Stability of periodic waves of 1D cubic nonlinear Schr{\"o}dinger equations

TL;DR

This paper investigates the stability properties of various periodic wave solutions to the 1D cubic nonlinear Schrödinger equation, providing new proofs, stability criteria, and numerical methods to understand their behavior under perturbations.

Contribution

It offers new variational characterizations, proves spectral stability for cnoidal waves, and develops numerical techniques, advancing understanding of periodic wave stability in nonlinear Schrödinger equations.

Findings

Orbital stability of cnoidal, dnoidal, and snoidal waves established.

Spectral stability of cnoidal waves proven in certain parameter ranges.

Numerical methods support analytical stability and instability results.

Abstract

We study the stability of the cnoidal, dnoidal and snoidal elliptic functions as spatially-periodic standing wave solutions of the 1D cubic nonlinear Schr{\"o}dinger equations.

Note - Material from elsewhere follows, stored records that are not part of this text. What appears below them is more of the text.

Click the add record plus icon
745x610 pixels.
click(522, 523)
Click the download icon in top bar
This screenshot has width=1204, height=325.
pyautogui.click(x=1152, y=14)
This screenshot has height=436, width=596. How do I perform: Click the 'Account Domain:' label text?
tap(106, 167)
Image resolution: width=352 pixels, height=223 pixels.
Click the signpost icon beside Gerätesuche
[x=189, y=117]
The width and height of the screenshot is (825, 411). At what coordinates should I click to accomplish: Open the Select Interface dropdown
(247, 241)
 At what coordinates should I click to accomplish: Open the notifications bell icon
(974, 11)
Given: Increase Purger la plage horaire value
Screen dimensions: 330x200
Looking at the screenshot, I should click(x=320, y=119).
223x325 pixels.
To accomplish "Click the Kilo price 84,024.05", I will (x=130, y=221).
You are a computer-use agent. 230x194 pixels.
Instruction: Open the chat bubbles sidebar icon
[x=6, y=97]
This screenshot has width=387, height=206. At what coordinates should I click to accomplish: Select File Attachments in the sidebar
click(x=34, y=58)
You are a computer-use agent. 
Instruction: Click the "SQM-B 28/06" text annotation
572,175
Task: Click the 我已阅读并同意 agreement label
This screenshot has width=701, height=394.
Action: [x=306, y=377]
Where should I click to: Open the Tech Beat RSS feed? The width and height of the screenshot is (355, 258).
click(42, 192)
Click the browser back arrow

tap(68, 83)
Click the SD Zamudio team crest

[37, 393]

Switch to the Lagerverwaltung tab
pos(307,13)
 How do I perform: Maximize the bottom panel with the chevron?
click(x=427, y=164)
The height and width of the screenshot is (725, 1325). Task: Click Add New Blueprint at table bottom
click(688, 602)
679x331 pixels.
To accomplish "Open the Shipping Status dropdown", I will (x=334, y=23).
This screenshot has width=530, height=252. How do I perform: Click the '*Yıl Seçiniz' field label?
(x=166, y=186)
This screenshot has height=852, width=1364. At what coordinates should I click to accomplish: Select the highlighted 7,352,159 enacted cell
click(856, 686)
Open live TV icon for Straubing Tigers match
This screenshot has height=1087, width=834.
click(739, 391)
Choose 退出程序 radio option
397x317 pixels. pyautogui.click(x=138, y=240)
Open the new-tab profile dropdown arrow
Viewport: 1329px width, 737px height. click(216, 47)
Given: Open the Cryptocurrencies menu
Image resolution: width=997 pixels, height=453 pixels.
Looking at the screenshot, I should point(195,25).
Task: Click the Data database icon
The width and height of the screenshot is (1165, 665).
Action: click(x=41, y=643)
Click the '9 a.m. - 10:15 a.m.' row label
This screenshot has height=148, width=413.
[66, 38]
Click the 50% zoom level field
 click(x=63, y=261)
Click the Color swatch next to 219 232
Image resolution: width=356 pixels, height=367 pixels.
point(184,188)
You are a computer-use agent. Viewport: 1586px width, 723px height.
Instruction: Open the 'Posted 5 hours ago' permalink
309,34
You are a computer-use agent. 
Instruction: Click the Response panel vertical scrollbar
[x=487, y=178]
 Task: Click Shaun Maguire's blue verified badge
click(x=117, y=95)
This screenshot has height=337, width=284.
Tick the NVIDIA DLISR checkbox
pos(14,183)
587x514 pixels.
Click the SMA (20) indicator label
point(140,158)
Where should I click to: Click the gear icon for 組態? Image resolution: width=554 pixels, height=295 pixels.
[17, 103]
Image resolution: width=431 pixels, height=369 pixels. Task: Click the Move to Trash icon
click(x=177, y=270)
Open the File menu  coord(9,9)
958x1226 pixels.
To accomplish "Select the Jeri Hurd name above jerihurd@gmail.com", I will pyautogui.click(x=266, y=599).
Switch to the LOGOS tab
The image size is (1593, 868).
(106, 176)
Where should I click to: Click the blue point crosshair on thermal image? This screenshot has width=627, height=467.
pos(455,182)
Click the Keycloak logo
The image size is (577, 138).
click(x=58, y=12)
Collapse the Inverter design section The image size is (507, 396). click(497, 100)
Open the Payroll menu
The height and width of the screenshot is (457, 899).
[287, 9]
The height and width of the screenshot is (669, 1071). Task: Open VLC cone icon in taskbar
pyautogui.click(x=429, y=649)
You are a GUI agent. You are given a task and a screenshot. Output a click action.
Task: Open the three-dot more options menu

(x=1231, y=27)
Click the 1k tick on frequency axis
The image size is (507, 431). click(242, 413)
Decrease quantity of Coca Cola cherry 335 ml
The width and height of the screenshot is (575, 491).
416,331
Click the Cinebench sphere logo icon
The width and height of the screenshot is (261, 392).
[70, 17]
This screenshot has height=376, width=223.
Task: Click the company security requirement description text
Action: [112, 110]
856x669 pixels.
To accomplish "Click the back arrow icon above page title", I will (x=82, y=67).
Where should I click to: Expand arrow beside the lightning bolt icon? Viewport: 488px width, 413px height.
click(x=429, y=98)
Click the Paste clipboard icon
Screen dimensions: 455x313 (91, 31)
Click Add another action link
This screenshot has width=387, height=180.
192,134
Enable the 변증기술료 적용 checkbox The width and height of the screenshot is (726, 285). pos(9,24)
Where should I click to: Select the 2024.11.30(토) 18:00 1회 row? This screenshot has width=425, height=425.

First, we give global variational characterizations of each of these periodic waves, which in particular provide alternate proofs of their orbital stability with respect to same-period perturbations, restricted to certain subspaces. Second, we prove the spectral stability of the cnoidal waves against same-period perturbations (in a certain parameter range), and provide an alternate proof of this (known) fact for the snoidal waves, which does not rely on complete integrability. Third, we give a rigorous version of a formal asymptotic calculation of Rowlands to establish the instability of a class of real-valued periodic waves in 1D, which includes the cnoidal waves of the 1D cubic focusing nonlinear Schr{\"o}dinger equation, against perturbations with period a large multiple of their fundamental period. Finally, we develop a numerical method to compute the minimizers of the energy with fixed mass and momentum constraints. Numerical experiments support and complete our analytical results.